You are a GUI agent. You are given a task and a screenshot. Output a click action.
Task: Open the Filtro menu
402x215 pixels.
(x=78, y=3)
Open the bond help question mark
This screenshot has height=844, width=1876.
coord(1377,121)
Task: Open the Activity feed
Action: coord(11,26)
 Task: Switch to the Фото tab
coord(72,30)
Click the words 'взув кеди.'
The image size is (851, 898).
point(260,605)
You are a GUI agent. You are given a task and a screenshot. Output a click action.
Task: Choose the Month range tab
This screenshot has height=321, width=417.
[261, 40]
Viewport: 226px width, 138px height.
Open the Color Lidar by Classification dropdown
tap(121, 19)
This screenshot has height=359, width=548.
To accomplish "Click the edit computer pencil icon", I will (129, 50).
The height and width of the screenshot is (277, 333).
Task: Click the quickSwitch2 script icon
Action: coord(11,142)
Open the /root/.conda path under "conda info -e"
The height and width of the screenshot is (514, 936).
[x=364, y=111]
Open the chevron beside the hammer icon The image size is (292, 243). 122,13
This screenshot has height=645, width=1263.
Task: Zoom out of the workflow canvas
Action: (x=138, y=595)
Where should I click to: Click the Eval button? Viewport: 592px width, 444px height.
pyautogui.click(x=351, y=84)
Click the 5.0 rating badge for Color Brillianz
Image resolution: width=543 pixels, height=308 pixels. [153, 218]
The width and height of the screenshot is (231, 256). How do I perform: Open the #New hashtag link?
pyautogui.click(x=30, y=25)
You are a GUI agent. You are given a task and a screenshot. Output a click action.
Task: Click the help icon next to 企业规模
- - -
Each line of the listing should be echoed back exactly.

#### Exercise result
You are a GUI agent. You are given a task and a screenshot. Output a click action.
Task: Open the Filtro menu
402x215 pixels.
(x=78, y=3)
Open the bond help question mark
This screenshot has height=844, width=1876.
coord(1377,121)
Task: Open the Activity feed
Action: coord(11,26)
 Task: Switch to the Фото tab
coord(72,30)
Click the words 'взув кеди.'
The image size is (851, 898).
point(260,605)
You are a GUI agent. You are given a task and a screenshot. Output a click action.
Task: Choose the Month range tab
This screenshot has height=321, width=417.
[261, 40]
Viewport: 226px width, 138px height.
Open the Color Lidar by Classification dropdown
tap(121, 19)
This screenshot has height=359, width=548.
To accomplish "Click the edit computer pencil icon", I will (129, 50).
The height and width of the screenshot is (277, 333).
Task: Click the quickSwitch2 script icon
Action: coord(11,142)
Open the /root/.conda path under "conda info -e"
The height and width of the screenshot is (514, 936).
[x=364, y=111]
Open the chevron beside the hammer icon The image size is (292, 243). 122,13
This screenshot has height=645, width=1263.
Task: Zoom out of the workflow canvas
Action: (x=138, y=595)
Where should I click to: Click the Eval button? Viewport: 592px width, 444px height.
pyautogui.click(x=351, y=84)
Click the 5.0 rating badge for Color Brillianz
Image resolution: width=543 pixels, height=308 pixels. [153, 218]
The width and height of the screenshot is (231, 256). How do I perform: Open the #New hashtag link?
pyautogui.click(x=30, y=25)
You are a GUI agent. You are given a task and a screenshot. Output a click action.
Task: Click the help icon next to 企业规模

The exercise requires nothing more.